Best thing I can say about Alitalia: Instead of a bag of peanuts, it's a bag with biscotti in it. I downed that right quick.
Arrived at Heathrow; took the shuttle bus to terminal five; checked in...
OK, there were two reasons I chose British Air for this flight. One: little personal video screens in coach, so I could watch whatever I want; Two: they have a "premium economy" section I intended to attempt to upgrade to. I was unable to book an upgrade in advance (because I'd booked my ticket on Orbitz, rather than with the airline directly), so I was stuck with trying this at the airport. Bad news: No premium economy seats left. Worse news: Only center seats left.

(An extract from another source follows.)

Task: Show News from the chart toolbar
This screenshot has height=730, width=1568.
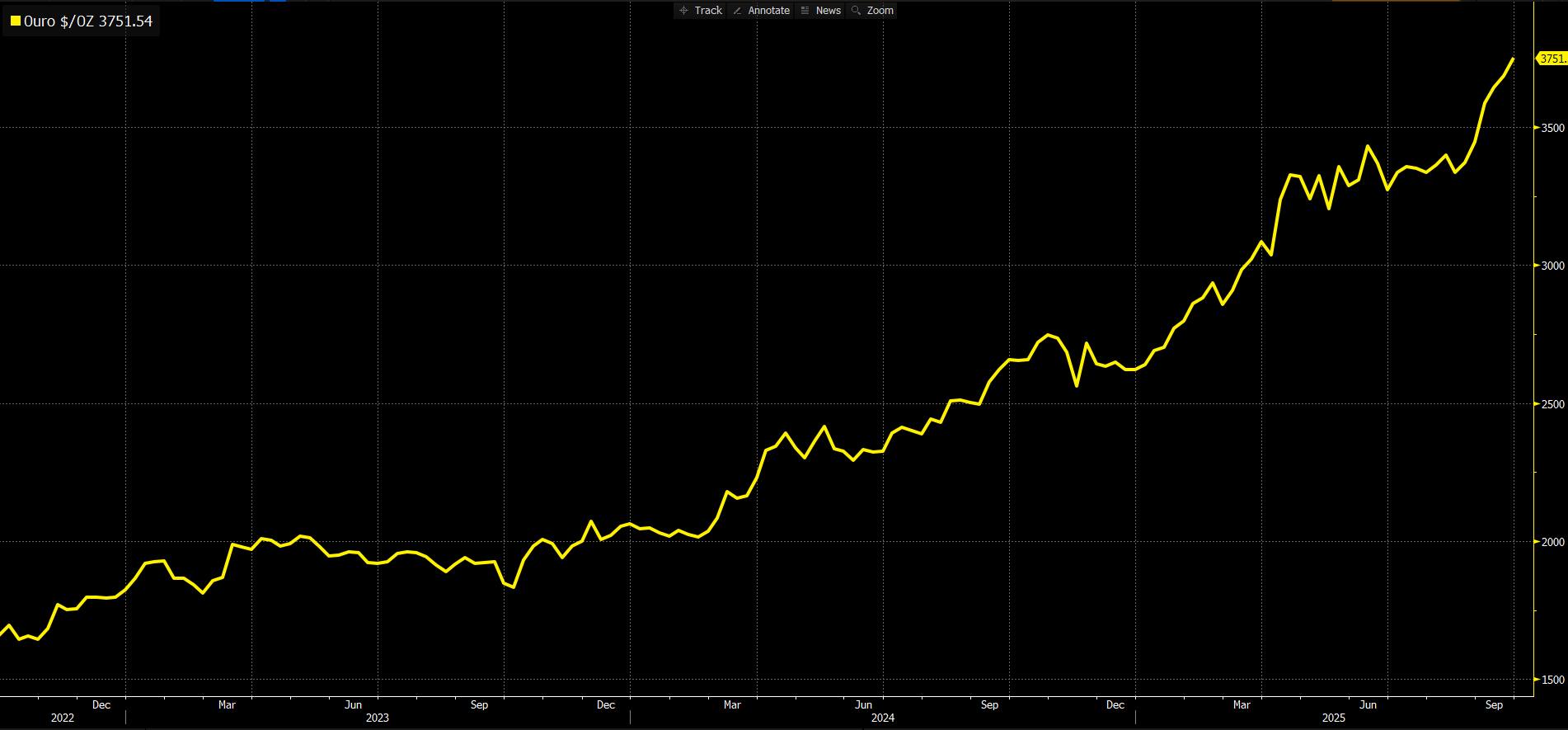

I had a couple hours in Terminal 5 to prepare for ten hours cramped into a center seat on a transatlantic jet. I approached my next two hours as an attempt to buy anything I could that would make the following ten hours survivable. Mostly food items. I got a peking duck wrap, a scone and cream, some Jaffa cakes, and a bag of pretzels. I really wanted one of those overpriced airport massage places, but there wasn't one in Terminal 5. Someone had really missed out on a business opportunity there, I thought. You had thousands of people killing time between flights (often hours); you could make a killing with one of them overpriced airport massage places.
Terminal 5 has a billion gates, several are in satellite terminals -- B and C. Signs tell you not to go these terminals until your flight is announced. About an hour before my flight, it is announced that it leaves from Gate section B. I take the little train over to section B. Where I immediately discover the overpriced airport massage place. Man, if any shop needed to be in the main terminal ... I note their menu of services includes hour-long treatments. How can anyone get an hou-rlong massage if they don't go to section B until their flight is called? I'm telling you, the existence of this shop in section B is something I am seriously going to remember the next time I have three hours to kill in Terminal 5. Between center-seat flights.
So, I've got about 30 minutes before boarding -- at least I can get a ten minute quickie neck massage. Er, no, I can't. There's one lady working the shop; her partner just went on break, and she is giving some guy a pedicure. She'll be done in ten minutes, and there's a woman in line in front of me who is planning a 20-minute service. Well, poop. (At least I've saved the fifteen pounds, but still.)
Board the flight. I am seated between a woman (on the aisle on my right) and a dude (in the center seat on my left) who are both Dutch. Throughout the flight, they have many animated conversations in their native language over me. I would have gladly traded seats with one of them (even the dude in the other center seat) to avoid this, but I hadn't realized this would be an issue early enough in the flight to offer.
Full marks, at least, for BA's personal video screens, which had way more selection than American's did (on the flight over) and which let you start and stop the movies whenever you wanted. (AA ran each movie on a schedule, so you'd have to wait until the film on channel 12 was restarting.) I watched three movies (Paul, Green Lantern, and, X-Men First Class) I am certain I must have slept on the plane, as I drifted off during the big ol' fight scenes in the latter two films. (Did not mind as I'd see X-Men before, and Green Lantern was pretty stupid.)
The flight landed at 7:05 p.m. I did not clear Customs and Immigration until 8:05 p.m. I noted that, as a general rule, I wait longer at Immigration in the U.S. than in any foreign country I've visited. Customs guy was a hoot, though.
Customs guy: Anything to declare?
Me: No.
Customs guy: It says here you've got "food."
Me: Yeah. Chocolates, olive spread, honey ...
Customs guy: You got any apples, oranges--
Me: No, no. Nothing like that.
Customs guy: (continuing) -- meats, sausages, dope, dung, soil--
Me: Wait a minute. Did you just say dope?
What with Halloween traffic and all, I hit the door at 9 p.m. Pacific Time, some 22 hours after I'd started in Rome. There was no food in the house. But there was candy!